Na noite da eleição, me juntei a uma reunião de bons camaradas e assisti à novela horrível chamada eleição americana se desenrolar numa tv de tela grande. Um a um todos tropeçaram no amanhecer. O valentão urrou. O silêncio tomou conta. Vinte e quatro por cento da população tinha elegido o que existe de pior em nós mesmos para representar os outros setenta e seis por cento. Viva a apatia americana, viva a sabedoria distorcida do Colégio Eleitoral.

Sem conseguir dormir, fui até Hell's Kitchen. Alguns bares já tinham aberto as portas, ou nunca fecharam, e ninguém varreu ou limpou os reservados para se preparar para um novo dia. Quem sabe para negar que fosse um novo dia ou só para impedir que avançasse. Ainda é ontem, os escombros anunciavam, ainda existe uma chance no inferno. Pedi uma dose de vodca e um copo d'água. Tive que tirar o gelo das duas bebidas e largar num prato de pretzels velhos. O rádio estava ligado, um rádio de verdade, Billie Holiday cantando "Strange Fruit". A voz dela, de sofrimento lacônico, produziu arrepios de admiração e vergonha. Eu a imaginei sentada no bar, gardênia no cabelo e um chihuahua no colo. Eu a imaginei dormindo em um ônibus de turismo a diesel com uma saia branca amarrotada e uma blusa, deixando para trás um hotel sulista de brancos apesar do fato de ela ser Billie Holiday, apesar do fato de ela ser um simples ser humano.

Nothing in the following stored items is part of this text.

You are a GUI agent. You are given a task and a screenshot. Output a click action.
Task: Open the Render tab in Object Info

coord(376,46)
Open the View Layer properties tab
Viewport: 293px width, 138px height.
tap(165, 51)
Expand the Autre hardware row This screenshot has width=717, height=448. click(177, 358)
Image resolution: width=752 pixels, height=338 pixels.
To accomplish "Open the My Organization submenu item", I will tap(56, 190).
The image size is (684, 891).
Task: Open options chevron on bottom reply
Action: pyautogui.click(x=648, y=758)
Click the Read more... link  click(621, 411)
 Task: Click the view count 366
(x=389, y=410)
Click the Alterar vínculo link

O ventilador de teto estava coberto de poeira. Fiquei vendo-o girar, ou antes o movimento giratório. Devo ter cochilado por um momento, pegando o fragmento do final de outra música que tocava. New York, I love you, but you're bringing me down. Colinas cobertas de pinheiros, ovos frescos num cesto.

—Outra bebida?

—Não sou muito de beber, eu ia dizendo. Só um café preto.

—Quer leite?

A garçonete era bonita, mas tinha um pedaço de pele pendendo do lábio. Eu não conseguia parar de olhar. Na minha cabeça, o pedaço de pele ficou maior e mais pesado, então se soltou e despencou numa tigela imaginária de caldo fumegante que alargou, formando uma piscina borbulhante de onde emergiu uma imitação de vida. Sacudi a cabeça. As coisas que fazem a gente viajar podem ser bem aleatórias. Era o momento de cair fora, sem dúvida, mas uma hora depois eu continuava ali. Não estava com fome ou sede, mas pensei que de repente eu deveria pedir alguma coisa só para justificar o fato de ficar sentada no mesmo lugar por mais de uma hora, mas ninguém parecia ligar, talvez a mesma paralisia pós-eleição afetasse todos nós.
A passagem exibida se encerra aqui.